If a record contains an image, leave the image out and repeat everything else exactly.

#####

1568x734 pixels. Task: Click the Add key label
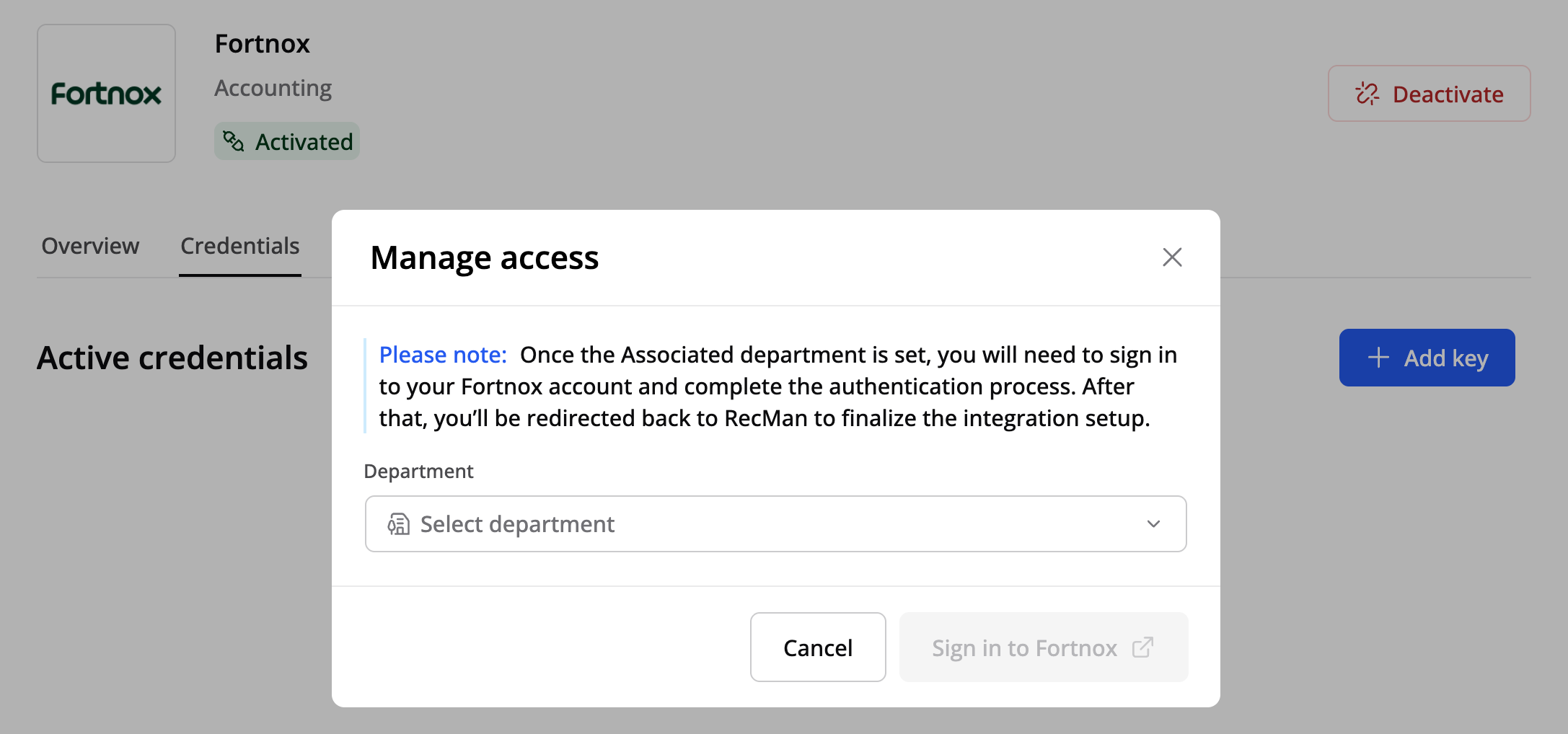1445,358
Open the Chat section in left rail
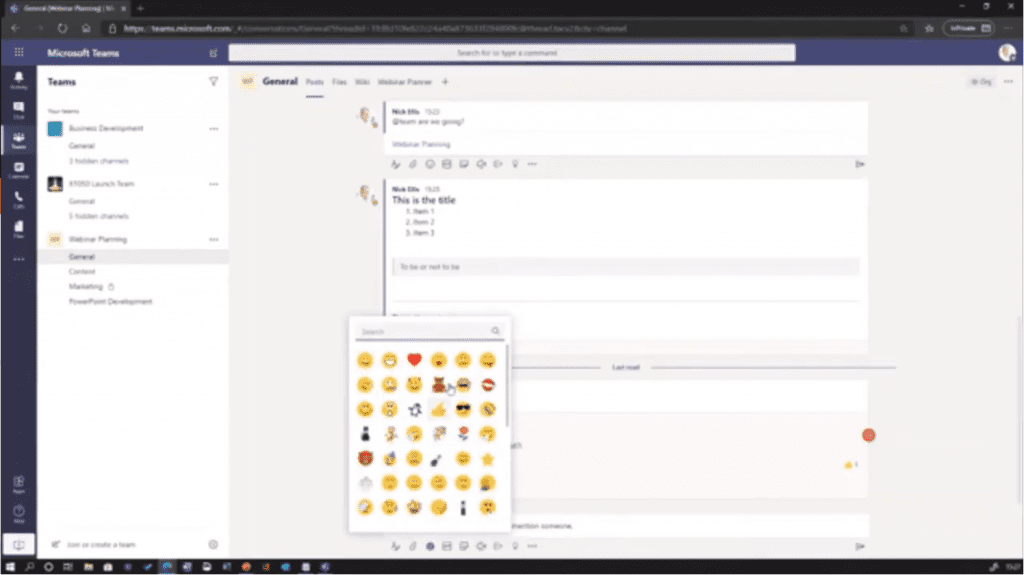Viewport: 1024px width, 575px height. (18, 109)
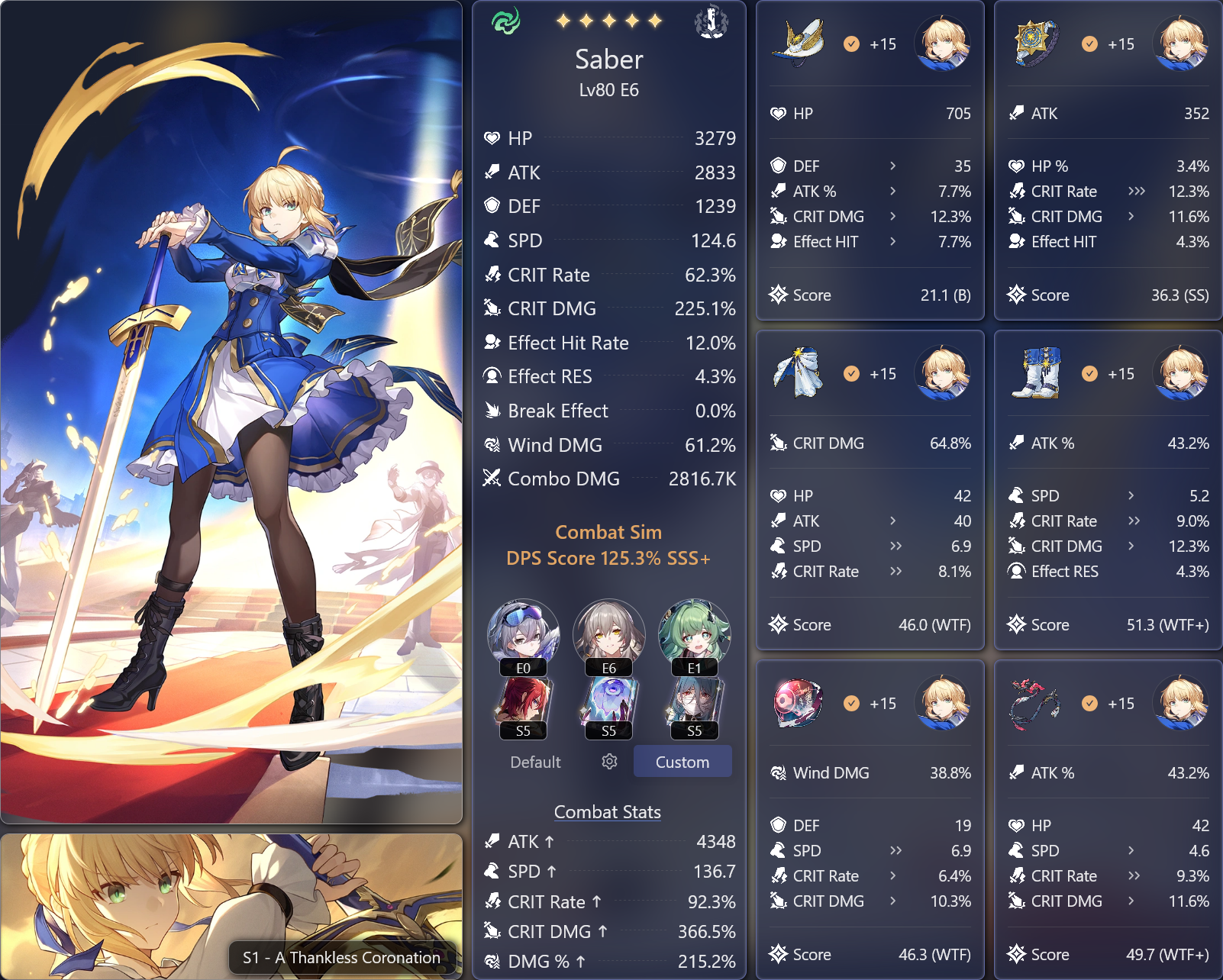The height and width of the screenshot is (980, 1223).
Task: Select the hands relic gauntlet icon
Action: click(1037, 44)
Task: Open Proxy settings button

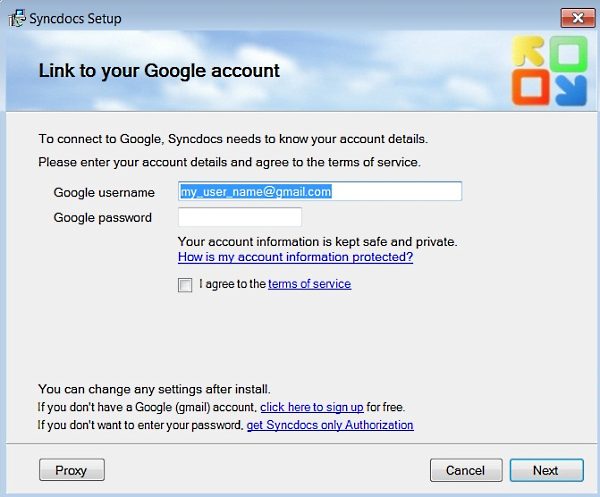Action: click(x=71, y=470)
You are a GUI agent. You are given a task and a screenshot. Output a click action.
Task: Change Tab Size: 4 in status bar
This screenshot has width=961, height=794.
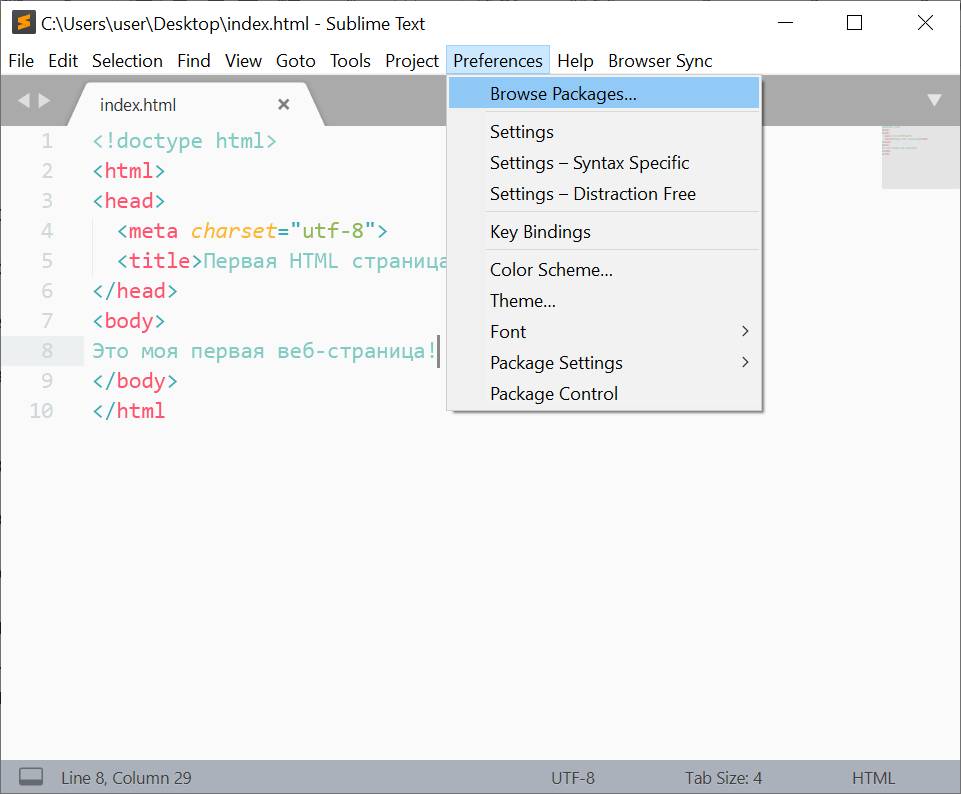coord(723,778)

#####

§ Task answer:
1568x734 pixels. Task: Click the Add key label
1445,358
Open the Chat section in left rail
Viewport: 1024px width, 575px height. (18, 109)
The height and width of the screenshot is (980, 1223).
Task: Select the hands relic gauntlet icon
Action: click(1037, 44)
Task: Open Proxy settings button

Action: click(x=71, y=470)
You are a GUI agent. You are given a task and a screenshot. Output a click action.
Task: Change Tab Size: 4 in status bar
This screenshot has width=961, height=794.
coord(723,778)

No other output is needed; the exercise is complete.